Data supplied -
-- Opening Marker --

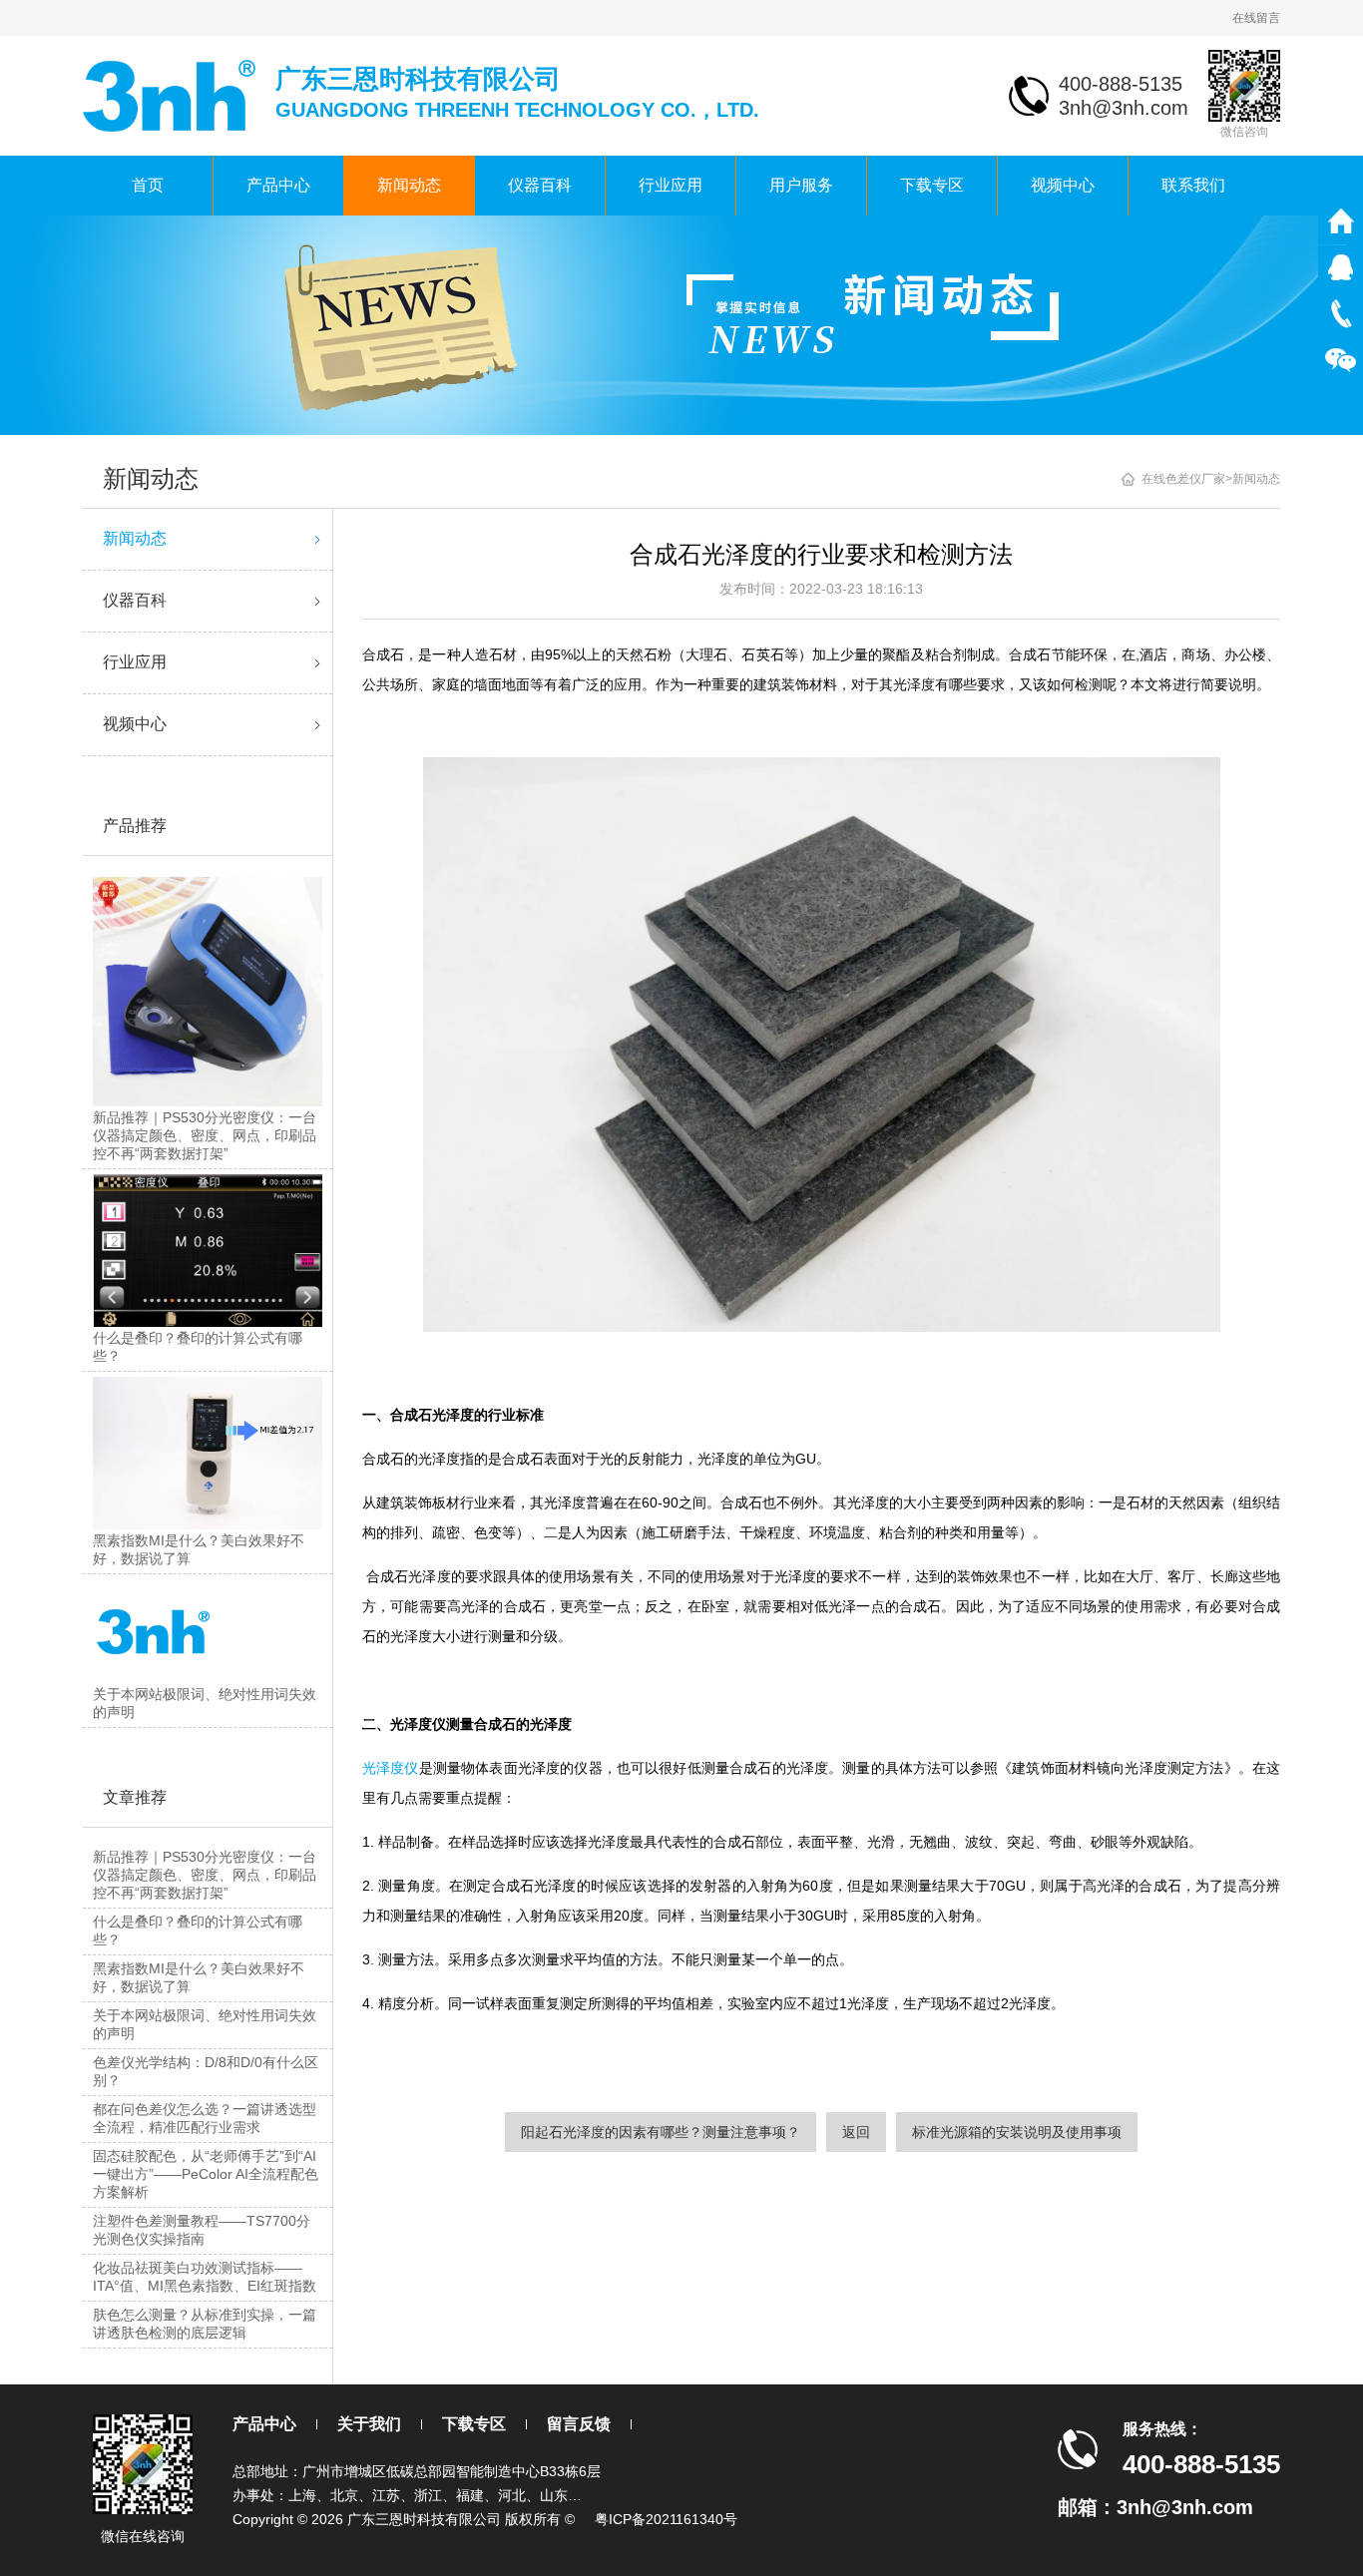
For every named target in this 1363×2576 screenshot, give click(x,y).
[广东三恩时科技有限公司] (171, 94)
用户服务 (801, 185)
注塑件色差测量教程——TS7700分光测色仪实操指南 (201, 2230)
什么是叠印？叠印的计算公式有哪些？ (197, 1930)
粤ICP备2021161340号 (666, 2519)
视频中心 (1063, 185)
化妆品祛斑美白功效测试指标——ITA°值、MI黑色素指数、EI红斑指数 (204, 2277)
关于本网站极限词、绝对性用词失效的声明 (204, 2024)
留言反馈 (579, 2423)
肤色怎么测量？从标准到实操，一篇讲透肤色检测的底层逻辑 (204, 2324)
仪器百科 (540, 185)
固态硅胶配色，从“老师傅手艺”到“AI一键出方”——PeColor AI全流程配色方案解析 (205, 2174)
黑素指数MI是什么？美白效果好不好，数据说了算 (198, 1977)
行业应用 (670, 185)
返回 (856, 2132)
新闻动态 (409, 185)
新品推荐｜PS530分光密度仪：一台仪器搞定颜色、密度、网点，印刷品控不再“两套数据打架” (204, 1875)
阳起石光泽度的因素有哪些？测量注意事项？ (660, 2132)
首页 (148, 185)
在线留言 (1256, 18)
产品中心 (278, 185)
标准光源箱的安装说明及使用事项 (1017, 2132)
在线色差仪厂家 (1183, 479)
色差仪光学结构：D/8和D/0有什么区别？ (205, 2071)
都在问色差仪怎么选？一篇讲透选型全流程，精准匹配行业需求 (204, 2118)
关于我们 (369, 2423)
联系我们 (1193, 185)
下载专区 (932, 185)
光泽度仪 (390, 1768)
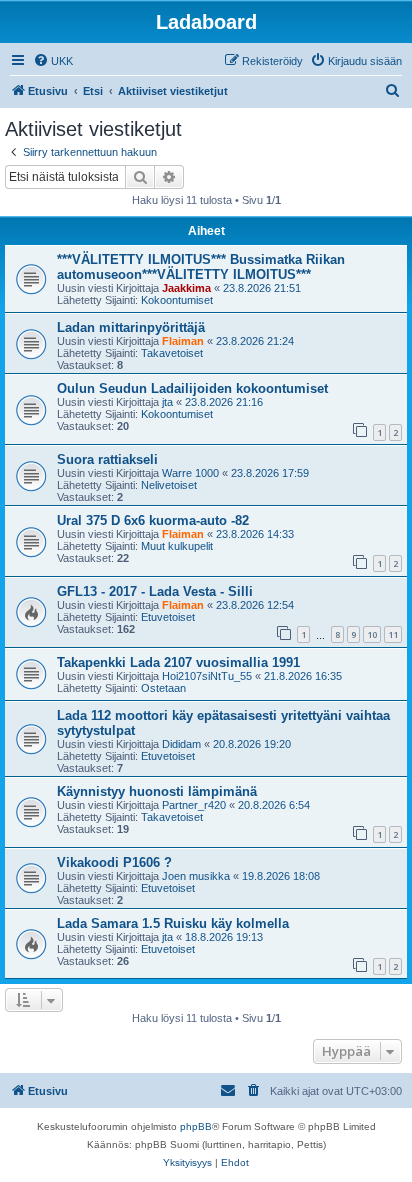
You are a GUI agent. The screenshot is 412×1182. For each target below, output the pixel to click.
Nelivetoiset (169, 485)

-- Closing Marker --

Exercise prompt -
Locate the lines above that contain "click" and copy them.

Answer box -
For every named target in this 1363×2576 screenshot, give click(x,y).
You are a GUI agent. The screenshot is 412×1182. For each target below, output the pixel to click.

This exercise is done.